SOURCE MATERIAL:
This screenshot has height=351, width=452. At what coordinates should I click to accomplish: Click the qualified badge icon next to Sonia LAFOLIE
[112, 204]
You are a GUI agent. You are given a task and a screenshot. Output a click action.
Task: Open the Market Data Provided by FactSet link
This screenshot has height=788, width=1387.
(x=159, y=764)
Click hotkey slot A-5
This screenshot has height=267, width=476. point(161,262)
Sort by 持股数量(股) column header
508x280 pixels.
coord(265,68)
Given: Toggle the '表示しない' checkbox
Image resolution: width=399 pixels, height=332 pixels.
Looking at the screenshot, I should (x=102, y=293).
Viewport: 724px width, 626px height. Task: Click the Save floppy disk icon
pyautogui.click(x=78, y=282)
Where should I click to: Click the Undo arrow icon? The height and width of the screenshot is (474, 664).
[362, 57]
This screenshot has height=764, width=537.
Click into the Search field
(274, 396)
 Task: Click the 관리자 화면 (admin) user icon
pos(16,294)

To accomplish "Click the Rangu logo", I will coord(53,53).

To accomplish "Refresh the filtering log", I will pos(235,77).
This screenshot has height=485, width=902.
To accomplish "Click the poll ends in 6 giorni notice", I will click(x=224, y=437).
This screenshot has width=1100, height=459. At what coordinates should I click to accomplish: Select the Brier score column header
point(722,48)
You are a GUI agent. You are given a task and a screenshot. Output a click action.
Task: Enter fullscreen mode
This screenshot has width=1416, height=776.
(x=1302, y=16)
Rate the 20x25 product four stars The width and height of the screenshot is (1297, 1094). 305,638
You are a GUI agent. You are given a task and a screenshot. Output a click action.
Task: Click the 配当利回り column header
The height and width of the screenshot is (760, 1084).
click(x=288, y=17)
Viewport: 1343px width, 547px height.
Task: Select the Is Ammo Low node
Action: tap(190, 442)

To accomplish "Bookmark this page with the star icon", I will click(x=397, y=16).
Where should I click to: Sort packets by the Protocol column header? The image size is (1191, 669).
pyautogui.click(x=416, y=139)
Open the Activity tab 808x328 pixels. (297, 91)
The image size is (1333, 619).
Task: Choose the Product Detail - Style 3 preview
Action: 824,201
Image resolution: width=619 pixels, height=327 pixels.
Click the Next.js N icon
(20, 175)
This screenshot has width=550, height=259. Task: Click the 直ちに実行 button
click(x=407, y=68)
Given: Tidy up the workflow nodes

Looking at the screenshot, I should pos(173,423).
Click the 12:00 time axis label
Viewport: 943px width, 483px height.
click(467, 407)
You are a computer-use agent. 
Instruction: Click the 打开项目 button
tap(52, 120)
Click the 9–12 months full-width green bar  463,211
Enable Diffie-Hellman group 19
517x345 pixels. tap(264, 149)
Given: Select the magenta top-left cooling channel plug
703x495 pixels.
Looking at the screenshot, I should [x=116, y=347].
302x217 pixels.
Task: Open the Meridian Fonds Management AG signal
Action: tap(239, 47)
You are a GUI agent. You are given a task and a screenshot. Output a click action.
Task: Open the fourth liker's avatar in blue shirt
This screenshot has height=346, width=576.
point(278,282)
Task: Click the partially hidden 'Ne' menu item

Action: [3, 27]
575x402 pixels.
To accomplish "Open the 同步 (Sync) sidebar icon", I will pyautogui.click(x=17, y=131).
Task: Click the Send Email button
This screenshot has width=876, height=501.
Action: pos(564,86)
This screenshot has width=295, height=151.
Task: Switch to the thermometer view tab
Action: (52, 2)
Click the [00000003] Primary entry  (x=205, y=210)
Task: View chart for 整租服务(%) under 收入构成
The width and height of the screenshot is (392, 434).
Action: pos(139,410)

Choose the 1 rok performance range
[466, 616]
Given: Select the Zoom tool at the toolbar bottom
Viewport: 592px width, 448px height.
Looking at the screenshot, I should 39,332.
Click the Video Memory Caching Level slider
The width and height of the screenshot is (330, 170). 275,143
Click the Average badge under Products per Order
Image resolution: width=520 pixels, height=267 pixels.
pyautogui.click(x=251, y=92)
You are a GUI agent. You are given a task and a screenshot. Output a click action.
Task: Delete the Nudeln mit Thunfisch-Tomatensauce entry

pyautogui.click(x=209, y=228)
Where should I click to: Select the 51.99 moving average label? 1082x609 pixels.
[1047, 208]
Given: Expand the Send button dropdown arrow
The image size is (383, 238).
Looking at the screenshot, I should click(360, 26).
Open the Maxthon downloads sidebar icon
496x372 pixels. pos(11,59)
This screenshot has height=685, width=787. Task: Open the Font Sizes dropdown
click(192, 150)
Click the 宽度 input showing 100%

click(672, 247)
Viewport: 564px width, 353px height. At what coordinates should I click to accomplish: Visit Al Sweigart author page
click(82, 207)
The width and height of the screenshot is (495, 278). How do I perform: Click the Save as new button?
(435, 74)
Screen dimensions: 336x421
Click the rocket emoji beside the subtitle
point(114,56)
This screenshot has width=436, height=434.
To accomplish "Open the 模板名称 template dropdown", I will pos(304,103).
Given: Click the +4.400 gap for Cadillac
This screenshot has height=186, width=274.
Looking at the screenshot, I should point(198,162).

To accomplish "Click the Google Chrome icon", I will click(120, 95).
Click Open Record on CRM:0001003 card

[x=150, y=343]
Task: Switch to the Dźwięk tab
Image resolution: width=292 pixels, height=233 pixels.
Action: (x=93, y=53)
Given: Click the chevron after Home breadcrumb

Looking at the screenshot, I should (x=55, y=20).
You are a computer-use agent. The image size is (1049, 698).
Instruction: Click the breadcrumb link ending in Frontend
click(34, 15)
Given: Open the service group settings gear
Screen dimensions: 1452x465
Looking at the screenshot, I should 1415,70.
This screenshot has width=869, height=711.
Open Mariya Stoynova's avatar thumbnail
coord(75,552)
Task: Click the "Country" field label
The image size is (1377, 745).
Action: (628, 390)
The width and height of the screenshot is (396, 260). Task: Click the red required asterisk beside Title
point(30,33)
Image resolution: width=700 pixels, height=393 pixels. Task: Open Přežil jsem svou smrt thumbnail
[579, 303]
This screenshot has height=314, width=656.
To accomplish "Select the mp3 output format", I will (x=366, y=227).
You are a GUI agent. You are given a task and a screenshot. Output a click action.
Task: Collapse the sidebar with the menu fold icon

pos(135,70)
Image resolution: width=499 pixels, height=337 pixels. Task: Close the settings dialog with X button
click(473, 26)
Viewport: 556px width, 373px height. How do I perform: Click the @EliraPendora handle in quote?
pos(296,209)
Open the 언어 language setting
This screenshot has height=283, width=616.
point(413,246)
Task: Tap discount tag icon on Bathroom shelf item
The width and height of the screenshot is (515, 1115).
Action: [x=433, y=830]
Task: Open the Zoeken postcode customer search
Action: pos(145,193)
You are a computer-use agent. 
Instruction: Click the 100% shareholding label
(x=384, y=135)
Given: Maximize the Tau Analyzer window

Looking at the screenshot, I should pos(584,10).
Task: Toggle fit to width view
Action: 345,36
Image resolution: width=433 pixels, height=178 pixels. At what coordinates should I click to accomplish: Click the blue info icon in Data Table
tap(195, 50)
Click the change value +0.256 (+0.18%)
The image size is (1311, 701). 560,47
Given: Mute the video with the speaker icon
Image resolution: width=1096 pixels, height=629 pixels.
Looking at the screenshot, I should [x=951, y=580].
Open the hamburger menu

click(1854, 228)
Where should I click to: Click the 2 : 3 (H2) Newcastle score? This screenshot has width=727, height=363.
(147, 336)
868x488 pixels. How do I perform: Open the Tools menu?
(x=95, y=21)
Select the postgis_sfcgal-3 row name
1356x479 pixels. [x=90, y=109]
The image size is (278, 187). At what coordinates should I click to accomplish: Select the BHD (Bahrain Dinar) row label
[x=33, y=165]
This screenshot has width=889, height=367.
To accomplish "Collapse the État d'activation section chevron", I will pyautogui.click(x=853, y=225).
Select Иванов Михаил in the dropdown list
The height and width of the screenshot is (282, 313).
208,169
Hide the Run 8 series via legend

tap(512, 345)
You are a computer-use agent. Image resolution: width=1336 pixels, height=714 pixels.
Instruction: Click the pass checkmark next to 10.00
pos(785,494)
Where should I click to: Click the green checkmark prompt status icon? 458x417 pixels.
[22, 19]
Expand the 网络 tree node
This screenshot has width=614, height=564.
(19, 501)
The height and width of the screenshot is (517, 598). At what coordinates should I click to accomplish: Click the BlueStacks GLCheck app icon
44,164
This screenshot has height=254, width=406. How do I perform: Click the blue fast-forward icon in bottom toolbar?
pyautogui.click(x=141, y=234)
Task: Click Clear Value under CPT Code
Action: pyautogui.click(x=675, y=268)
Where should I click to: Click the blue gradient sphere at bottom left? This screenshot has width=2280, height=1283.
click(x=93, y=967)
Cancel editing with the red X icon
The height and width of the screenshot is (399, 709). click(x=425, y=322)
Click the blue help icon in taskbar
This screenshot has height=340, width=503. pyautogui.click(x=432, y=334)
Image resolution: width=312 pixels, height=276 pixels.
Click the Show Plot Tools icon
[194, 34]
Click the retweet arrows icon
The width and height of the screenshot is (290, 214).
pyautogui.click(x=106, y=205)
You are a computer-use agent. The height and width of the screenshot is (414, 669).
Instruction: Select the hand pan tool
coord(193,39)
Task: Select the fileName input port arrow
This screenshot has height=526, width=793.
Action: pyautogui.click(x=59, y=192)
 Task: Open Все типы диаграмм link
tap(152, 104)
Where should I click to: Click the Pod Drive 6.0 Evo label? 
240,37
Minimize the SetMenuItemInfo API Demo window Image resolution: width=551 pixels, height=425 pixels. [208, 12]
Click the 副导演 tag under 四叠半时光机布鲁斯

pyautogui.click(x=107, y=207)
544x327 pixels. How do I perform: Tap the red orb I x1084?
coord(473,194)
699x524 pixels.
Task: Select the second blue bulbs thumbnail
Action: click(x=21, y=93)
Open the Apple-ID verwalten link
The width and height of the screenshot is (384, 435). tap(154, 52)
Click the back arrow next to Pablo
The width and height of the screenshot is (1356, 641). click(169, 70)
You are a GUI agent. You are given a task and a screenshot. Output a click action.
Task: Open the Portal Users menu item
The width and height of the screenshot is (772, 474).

INSTRUCTIONS TO FOLLOW: Determine how many lines of the records above contain the word "Expand", and report only that number.

PROBLEM SOLUTION: 2